Benim gazeteci olmamın nedeni Milliyet. Her akşam babamın kolunun altında girerdi evimize. Üniversitedeyken herkese “Milliyet’te çalışacağım” derdim, gülerlerdi. “Nasıl bu kadar emin konuşabilirsin” derlerdi. Başka bir gazeteyi bu kadar sevmem imkansız. Hiçbir şey adımın Milliyet’le anılması kadar gurur veremez bana. Bu gelgitlerden de şikayetçi değilim. Gitmek zamanı geldiyse gitmeli insan. Ama artık kendimi imha etmekten sıkıldım. Bu binaya dördüncü kez girdiysem, bunun altında ilahi bir mesaj vardır artık. Hatta belki de sevdiğim kadar seviliyorumdur burada, kim bilir?

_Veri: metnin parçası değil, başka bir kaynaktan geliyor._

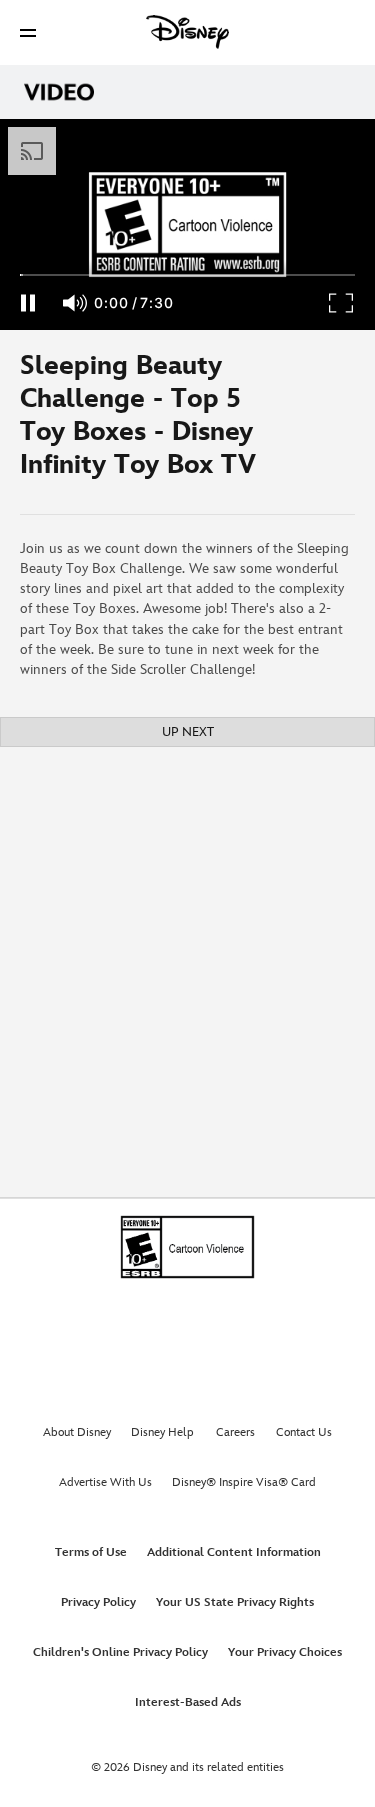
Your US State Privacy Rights (235, 1602)
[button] (28, 32)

Yaptığınız özel haberle 2006’da Metin Göktepe Haber Ödülü ve Türkiye Gazeteciler Cemiyeti'nin verdiği ‘Türkiye Gazetecilik Başarı Ödülü’nü almıştınız. Türkiye’deki faili meçhul cinayetler hakkında ne düşünüyorsunuz?
Ne düşündüğümüzün bir önemi yok. Önemli olan ne yaptığımız. Ben üzerime düşeni yaptığımı, kısacık meslek hayatımda boyumu aşan işler başardığımı düşünüyorum. Ama ‘faili meçhul’ sözünü her duyduğumda aklıma emekli tuğgeneral Veli Küçük geliyor. Çünkü Küçük, bir Ergenekon duruşmasında, “Benim bölgemde faili meçhul cinayet olmaz” dedi. Bu çok anlamlı bir cümle. Bu cinayetlerin ‘faili’ halk için meçhul! Devlet için ‘meçhul’ bir durum olduğunu sanmıyorum.

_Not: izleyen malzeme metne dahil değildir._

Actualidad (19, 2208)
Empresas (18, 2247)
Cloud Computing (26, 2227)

Türkiye’de medyanın ne kadar özgür olduğunu düşünüyorsunuz?
Türkiye’de bir gazeteci; bir milletvekili, bir işadamı, bir işçi, bir kadın, bir futbolcu kadar özgür! Medyayı esaretle suçlayanlar, önce kendi özgürlüklerine not vermeyi denesin.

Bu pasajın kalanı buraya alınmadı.